OBJECTIVE: Copy out all of the data below word for word, leaving out the pictures.

EXTRACTED RECORDS:
**********

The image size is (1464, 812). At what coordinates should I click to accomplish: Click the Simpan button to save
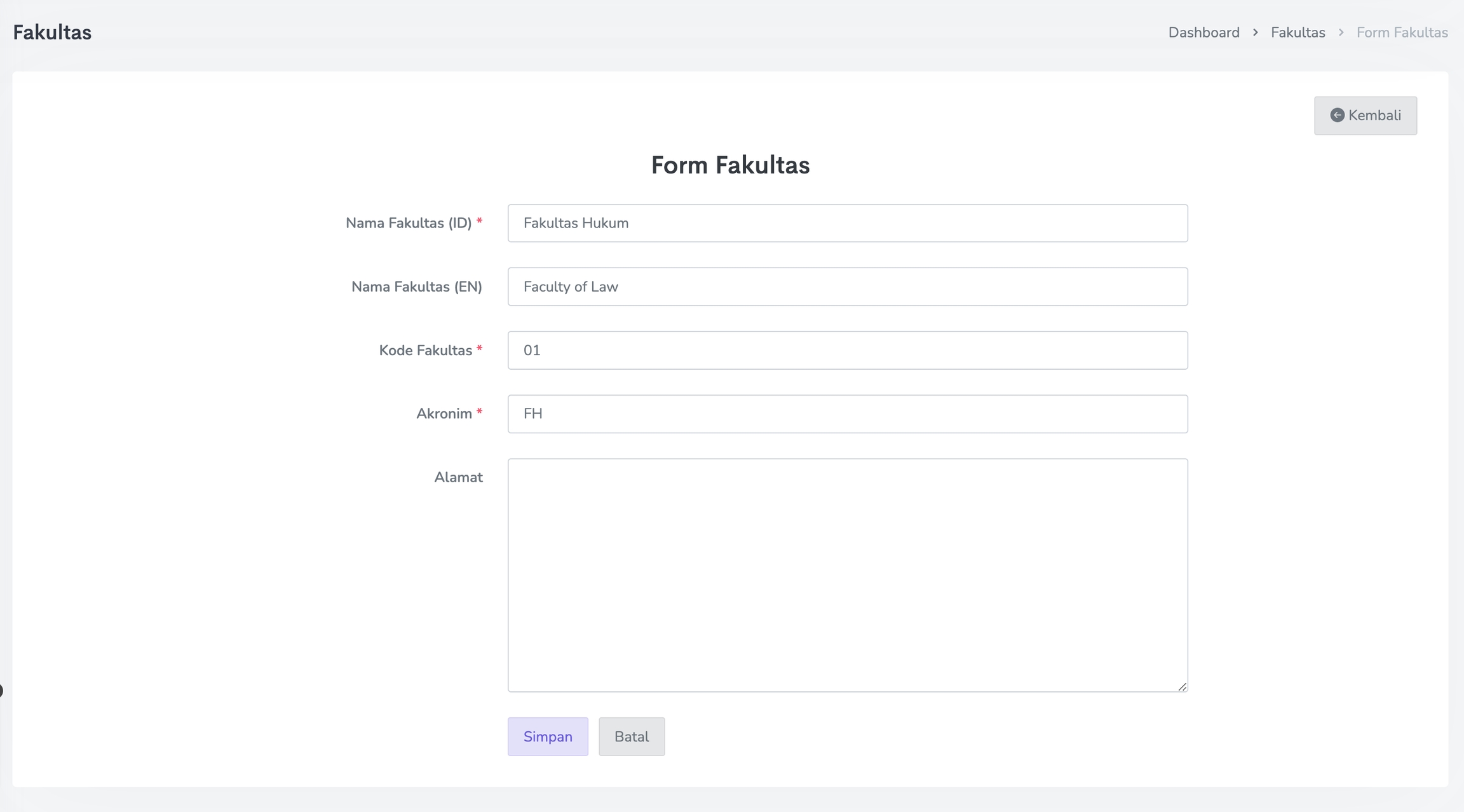[x=547, y=736]
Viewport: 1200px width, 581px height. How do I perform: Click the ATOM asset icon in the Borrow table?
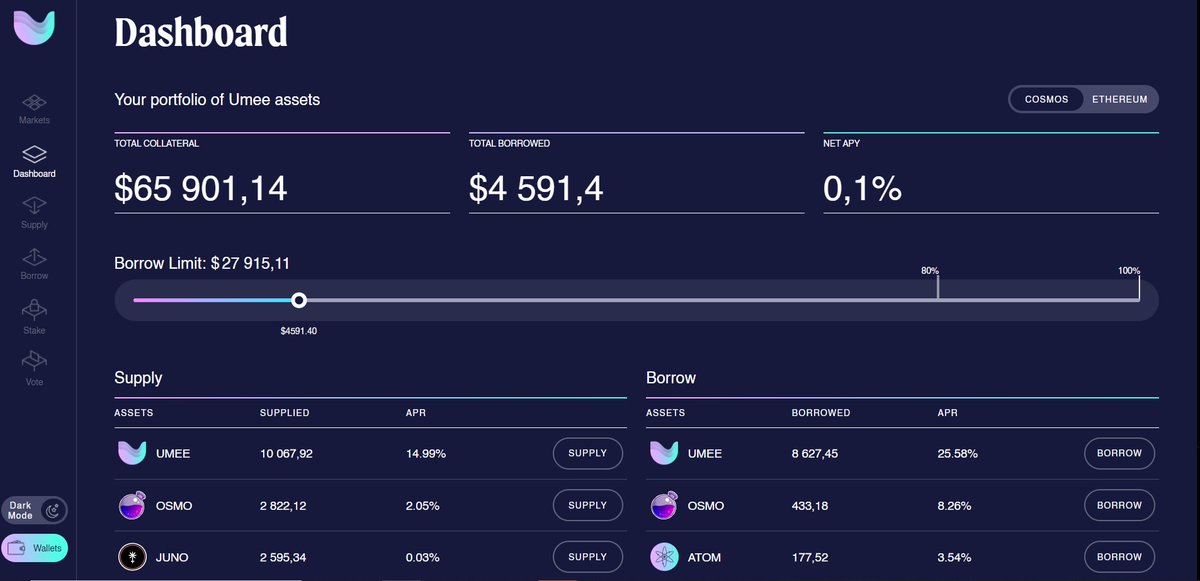(664, 556)
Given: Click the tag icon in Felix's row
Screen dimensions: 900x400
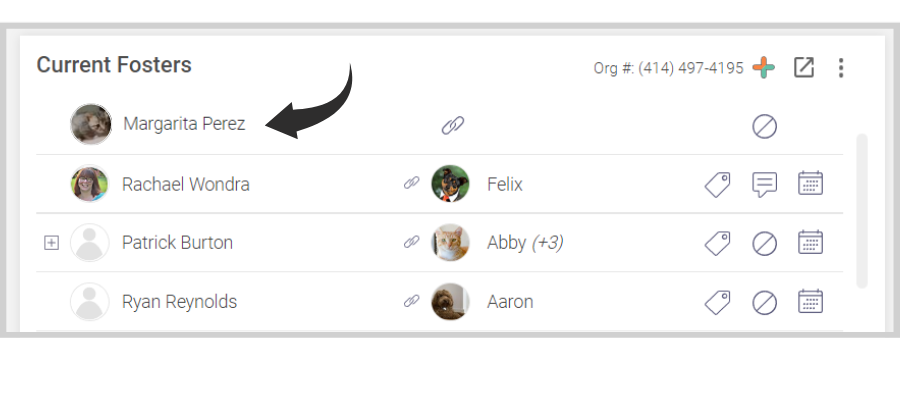Looking at the screenshot, I should click(x=717, y=184).
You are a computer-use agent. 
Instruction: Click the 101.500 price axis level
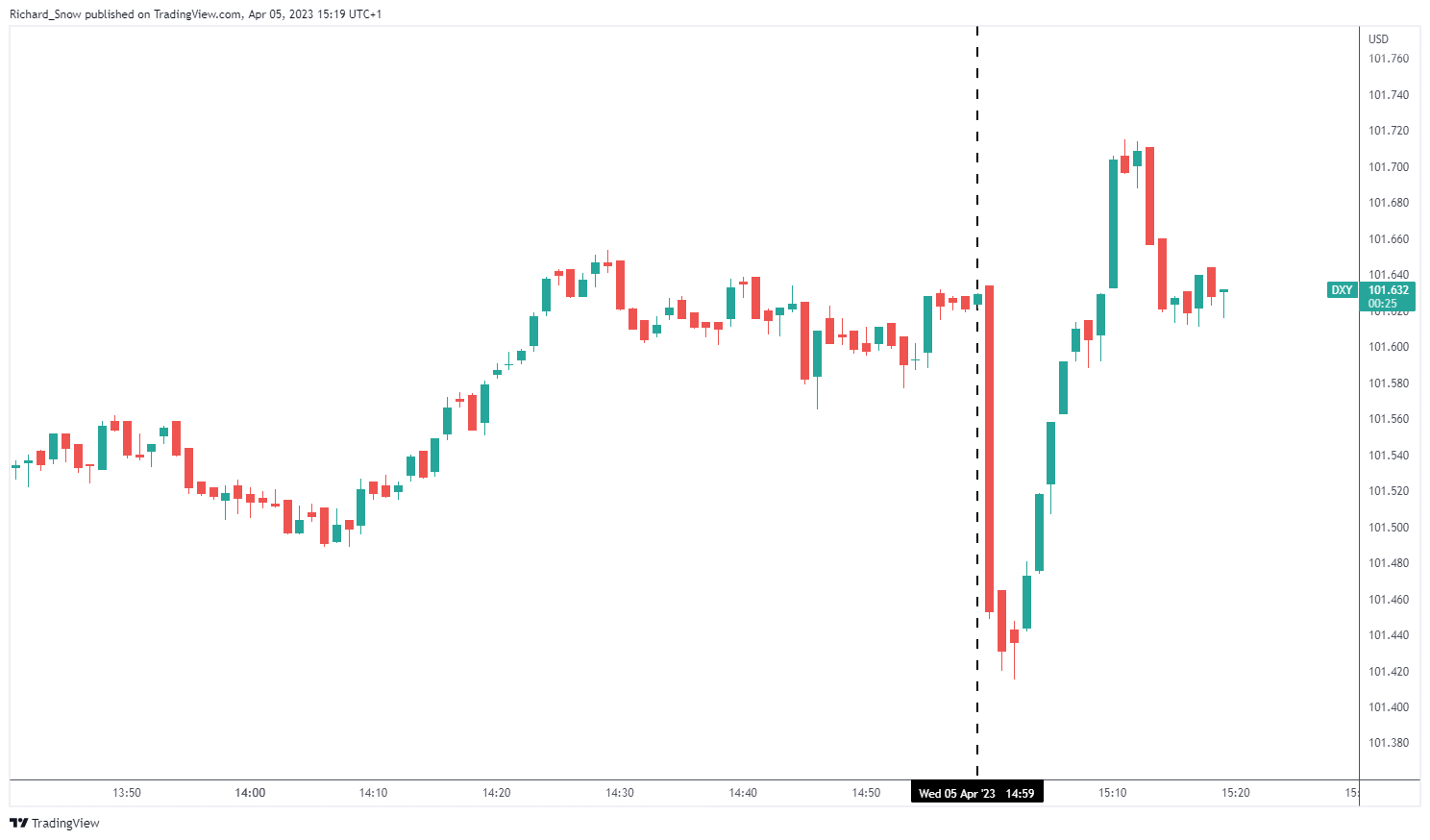click(x=1389, y=528)
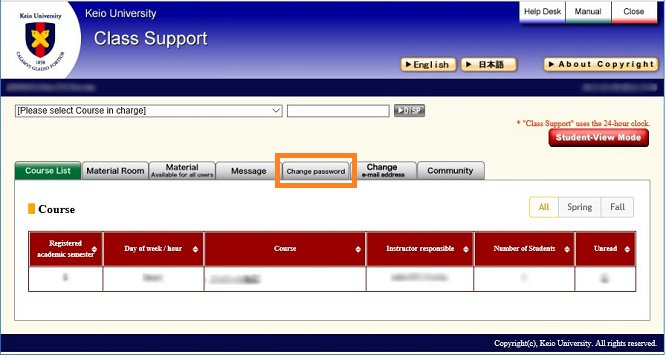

**********

SOLUTION BELOW:
The image size is (1464, 812). At what coordinates should I click to accomplish: Click the Simpan button to save
[x=547, y=736]
Viewport: 1200px width, 581px height. How do I perform: Click the ATOM asset icon in the Borrow table?
(664, 556)
Given: Click the tag icon in Felix's row
Screen dimensions: 900x400
Looking at the screenshot, I should click(x=717, y=184).
You are a computer-use agent. 
Instruction: Click the 101.500 price axis level
click(x=1389, y=528)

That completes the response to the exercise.